With logging enabled on the package, it looks like it bogs down--initially at least--in the pre-execute phase of one or the other (or both) data flow tasks. But I can also see the data coming in--slowly, in chunks, so I think it does move on from there later. The IO subsystem gets pounded, and SSIS generates many large temp files (about 150MB worth--my input data files are only about 24MB put together) and is reading and writing vigorously from those files (thrashing?).
Of note, if I point my BIDS instance of the package at the production server, it still only takes about 60 seconds to run! So it must be something with running dtexec there, not the DB itself.
I've already tried to optimize my package, reducing input row byte size, and I made the two data flow tasks run in series rather than in parallel--to no avail.
Both DB servers are running MSSQL 2008 R2 64-bit, same patch level. Both servers are VMs on the same host, with the same resource allocation. Load on the production server should not be that much higher than on the sandbox server right now. The only difference I can see is that the production server is running Windows Server 2008, while the sandbox is on Windows Server 2008 R2.
Help!!! Any ideas to try are welcome, what could be causing this huge discrepancy?
Appendix A
Here's what my package looks like…
The control flow is extremely simple:
The data flow looks like this:
The second data flow task is exactly the same, just with a different source file and destination table.
Notes
The completion constraint in the Control Flow is only there to make the tasks run serially to try and cut down on resources needed concurrently (not that it helped solve the problem)…there is no actual dependency between the two tasks.
I'm aware of potential issues with blocking and partially-blocking transforms (can't say I understand them completely, but somewhat at least) and I know the aggregate and merge join are blocking and could cause problems. However, again, this all runs fine and quickly in every other environment except the production server…so what gives?
The reason for the Merge Join is to make the task wait for both branches of the Multicast to complete. The right branch finds the minimum datetime in the input and deletes all records in the table after that date, while the left branch carries the new input records for insertion--so if the right branch proceeds before the aggregate and deletion, the new records will get deleted (this happened). I'm unaware of a better way to manage this.
The error output from "Delete records" is always empty--this is deliberate, as I don't actually want any rows from that branch in the merge (the merge is only there to synchronize completion as explained above).
See comment below about the warning icons.

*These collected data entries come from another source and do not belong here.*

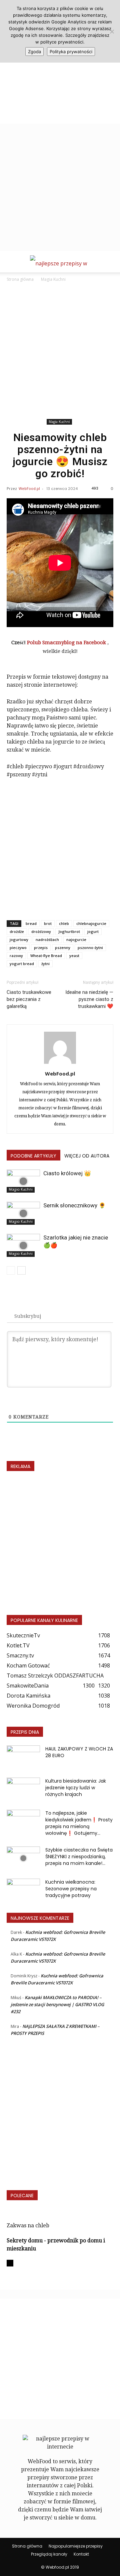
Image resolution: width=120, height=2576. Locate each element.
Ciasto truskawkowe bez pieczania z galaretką (29, 999)
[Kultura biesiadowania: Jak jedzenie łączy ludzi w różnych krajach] (23, 1789)
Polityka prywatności (71, 51)
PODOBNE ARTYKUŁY (33, 1155)
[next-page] (21, 1270)
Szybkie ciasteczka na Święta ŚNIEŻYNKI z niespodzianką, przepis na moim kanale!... (79, 1857)
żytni (45, 963)
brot (48, 923)
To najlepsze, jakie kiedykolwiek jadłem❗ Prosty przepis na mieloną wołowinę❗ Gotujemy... (79, 1823)
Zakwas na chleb (28, 2225)
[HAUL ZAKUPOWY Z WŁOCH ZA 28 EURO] (23, 1757)
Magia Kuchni (53, 279)
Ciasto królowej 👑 (67, 1173)
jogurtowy (19, 939)
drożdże (17, 931)
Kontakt (81, 2554)
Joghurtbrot (69, 931)
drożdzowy (41, 931)
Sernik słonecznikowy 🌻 (74, 1205)
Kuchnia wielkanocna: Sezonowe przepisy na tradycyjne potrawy (71, 1889)
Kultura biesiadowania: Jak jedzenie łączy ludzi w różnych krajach (75, 1788)
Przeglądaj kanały (49, 2554)
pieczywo (18, 947)
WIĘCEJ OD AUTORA (86, 1155)
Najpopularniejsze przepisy (76, 2546)
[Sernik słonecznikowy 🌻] (23, 1213)
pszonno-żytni (90, 947)
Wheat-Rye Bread (46, 955)
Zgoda (34, 51)
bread (31, 923)
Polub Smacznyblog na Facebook (67, 642)
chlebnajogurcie (91, 923)
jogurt (93, 931)
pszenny (62, 947)
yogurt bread (22, 963)
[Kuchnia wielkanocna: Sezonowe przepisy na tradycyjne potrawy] (23, 1890)
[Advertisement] (60, 63)
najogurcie (76, 939)
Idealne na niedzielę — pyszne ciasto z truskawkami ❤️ (89, 999)
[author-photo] (60, 1063)
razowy (16, 955)
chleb (64, 923)
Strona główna (20, 279)
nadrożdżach (47, 939)
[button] (11, 263)
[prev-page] (11, 1270)
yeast (74, 955)
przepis (41, 947)
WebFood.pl (29, 488)
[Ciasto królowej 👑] (23, 1181)
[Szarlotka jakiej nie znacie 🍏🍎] (23, 1245)
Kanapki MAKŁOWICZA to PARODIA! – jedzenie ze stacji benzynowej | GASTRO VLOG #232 (57, 2004)
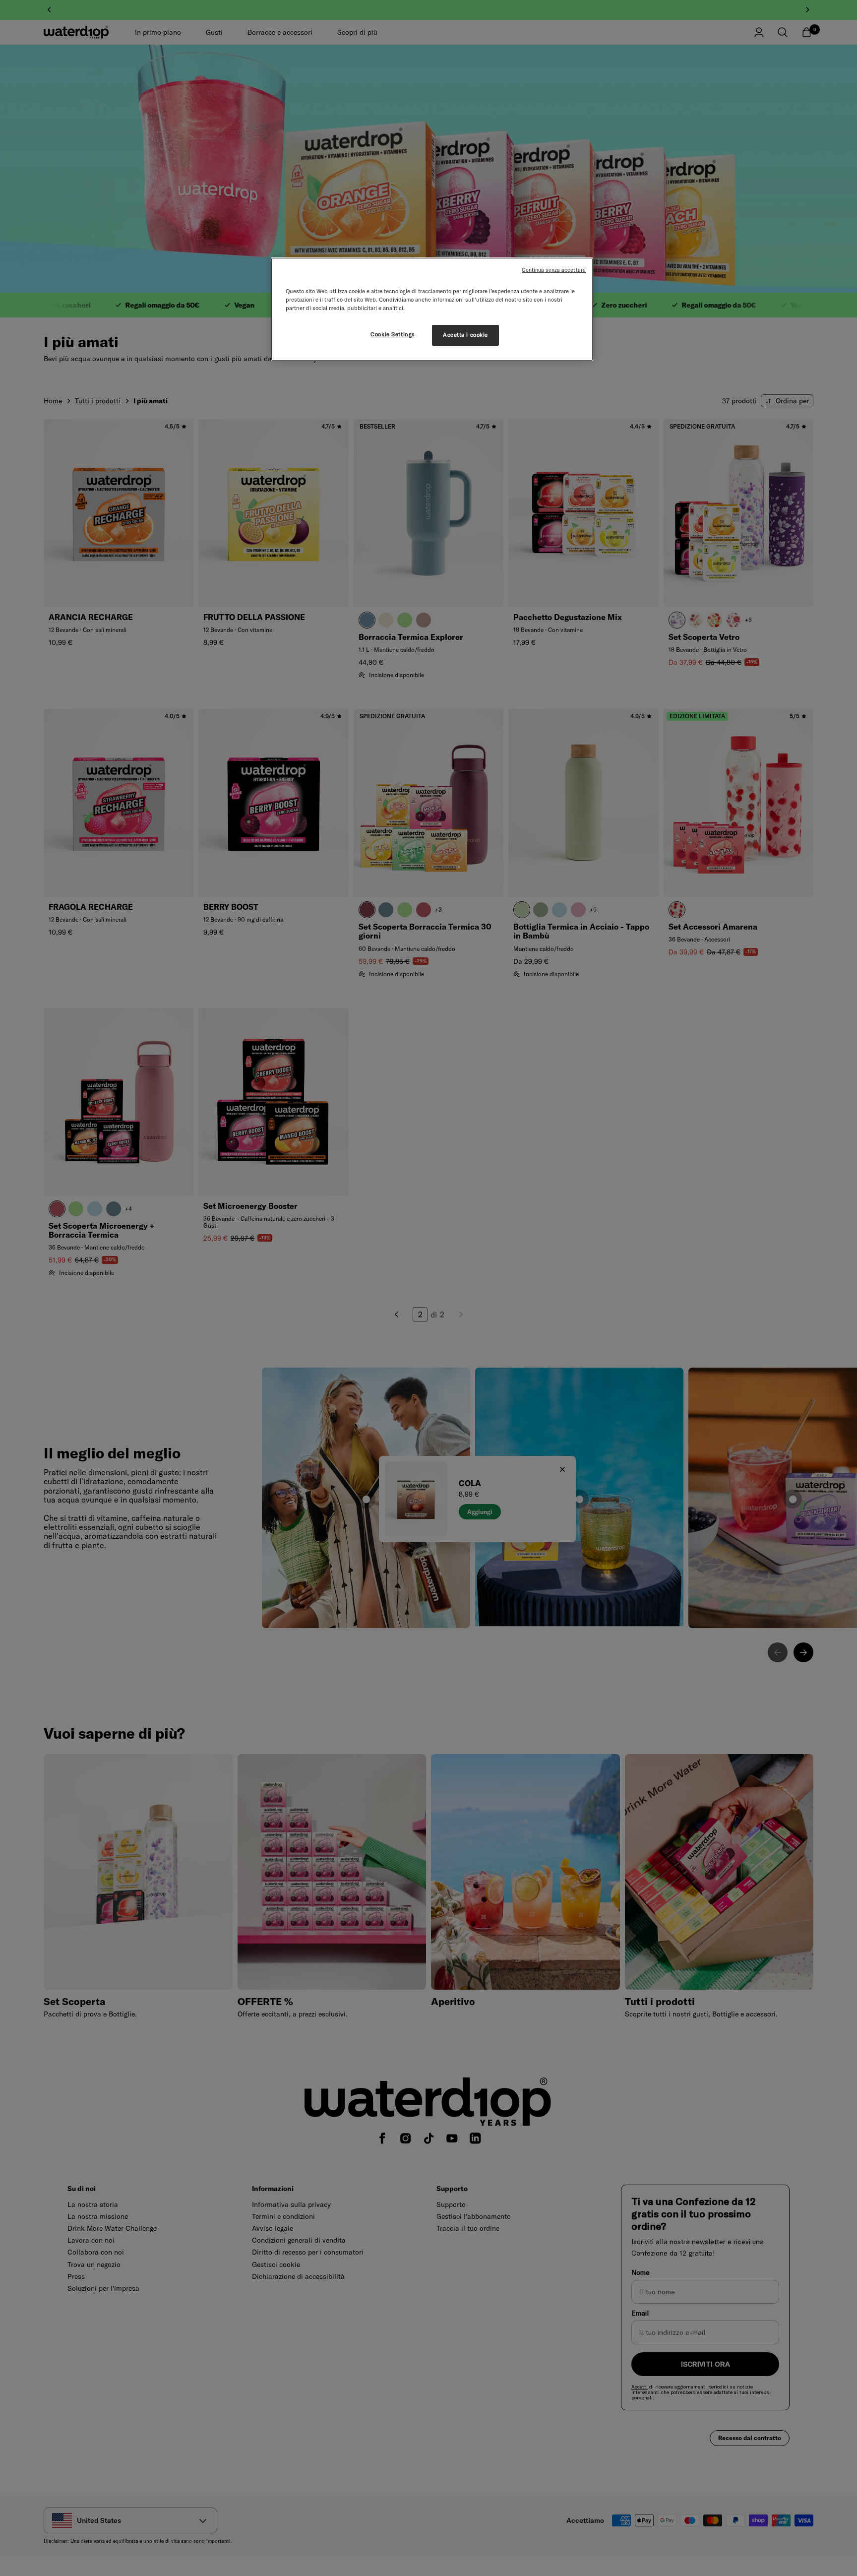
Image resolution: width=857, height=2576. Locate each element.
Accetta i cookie (465, 334)
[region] (432, 309)
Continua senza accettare (554, 269)
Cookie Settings (392, 334)
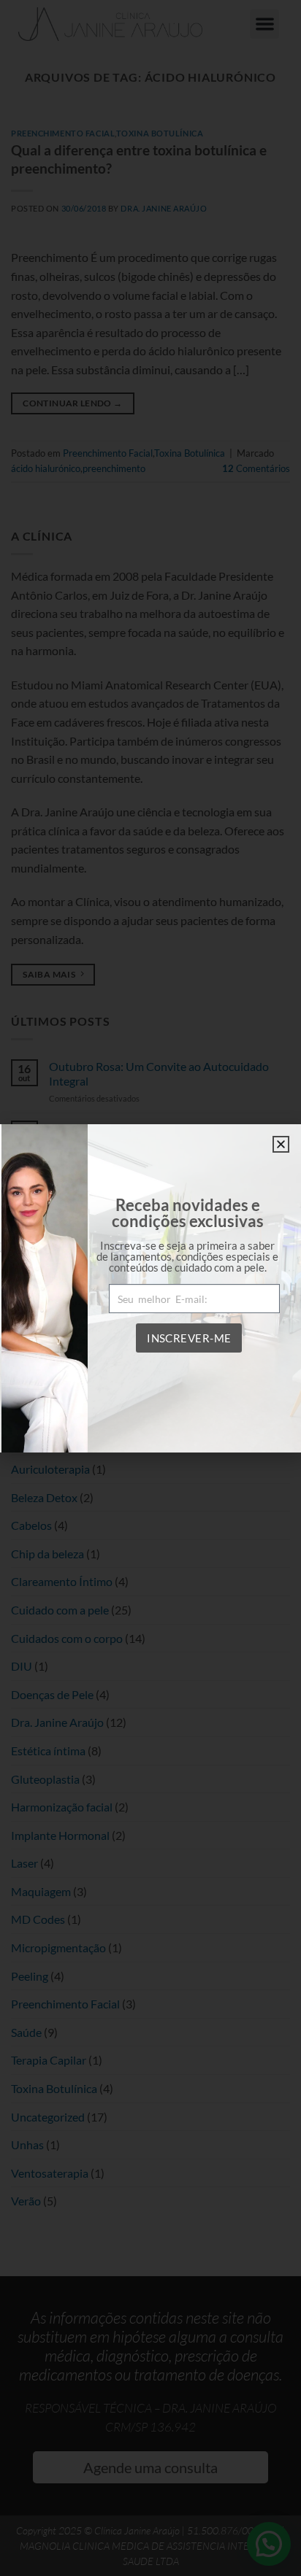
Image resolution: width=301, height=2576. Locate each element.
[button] (280, 1144)
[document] (150, 1288)
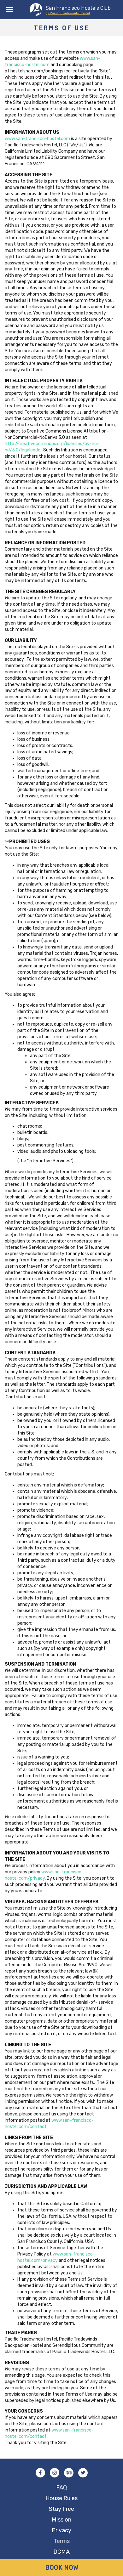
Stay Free (61, 2508)
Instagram (54, 2472)
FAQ (61, 2487)
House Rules (61, 2498)
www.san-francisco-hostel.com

If you have logging turned on, preferably to SQL Server, add the OnPipelineRowsSent event. You can then determine where it is spending all of its time. See this post Your IO subsystem getting slammed and generating all these temp files is because you are no longer able to keep all the information in memory (due to your async transformations).
The relevant query from the linked article is the following. It looks at events in the sysdtslog90 (SQL Server 2008+ users substitute sysssislog) and performs some time analysis on them.
;
WITH PACKAGE_START AS
(
SELECT DISTINCT
Source
, ExecutionID
, Row_Number() Over (Order By StartTime) As RunNumber
FROM
dbo.sysdtslog90 AS L
WHERE
L.event = 'PackageStart'
)
, EVENTS AS
(
SELECT
SourceID
, ExecutionID
, StartTime
, EndTime
, Left(SubString(message, CharIndex(':', message, CharIndex(':', message, CharIndex(':', message, CharIndex(':', message, 56) + 1) + 1) + 1) + 2, Len(message)), CharIndex(':', SubString(message, CharIndex(':', message, CharIndex(':', message, CharIndex(':', message, CharIndex(':', message, 56) + 1) + 1) + 1) + 2, Len(message)) ) - 2) As DataFlowSource
, Cast(Right(message, CharIndex(':', Reverse(message)) - 2) As int) As RecordCount
FROM
dbo.sysdtslog90 AS L
WHERE
L.event = 'OnPipelineRowsSent'
)
, FANCY_EVENTS AS
(
SELECT
SourceID
, ExecutionID
, DataFlowSource
, Sum(RecordCount) RecordCount
, Min(StartTime) StartTime
, (
Cast(Sum(RecordCount) as real) /
Case
When DateDiff(ms, Min(StartTime), Max(EndTime)) = 0
Then 1
Else DateDiff(ms, Min(StartTime), Max(EndTime))
End
) * 1000 As RecordsPerSec
FROM
EVENTS DF_Events
GROUP BY
SourceID
, ExecutionID
, DataFlowSource
)
SELECT
'Run ' + Cast(RunNumber As varchar) As RunName
, S.Source
, DF.DataFlowSource
, DF.RecordCount
, DF.RecordsPerSec
, Min(S.StartTime) StartTime
, Max(S.EndTime) EndTime
, DateDiff(ms, Min(S.StartTime)
, Max(S.EndTime)) Duration
FROM
dbo.sysdtslog90 AS S
INNER JOIN
PACKAGE_START P
ON S.ExecutionID = P.ExecutionID
LEFT OUTER JOIN
FANCY_EVENTS DF
ON S.SourceID = DF.SourceID
AND S.ExecutionID = DF.ExecutionID
WHERE
S.message <> 'Validating'
GROUP BY
RunNumber
, S.Source
, DataFlowSource
, RecordCount
, DF.StartTime
, RecordsPerSec
, Case When S.Source = P.Source Then 1 Else 0 End
ORDER BY
RunNumber
, Case When S.Source = P.Source Then 1 Else 0 End Desc
, DF.StartTime
, Min(S.StartTime);
You were able to use this query to discern that the Merge Join component was the lagging component. Why it performs differently between the two servers, I can't say at this point.
If you have the ability to create a table in your destination system, you could modify your process to have two 2 data flows (and eliminate the costly async components).
The first data flow would take the Flat file and Derived columns and land that into a staging table.
You then have an Execute SQL Task fire off to handle the Get Min Date + Delete logic.
Then you have your second data flow querying from your staging table and snapping it right into your destination.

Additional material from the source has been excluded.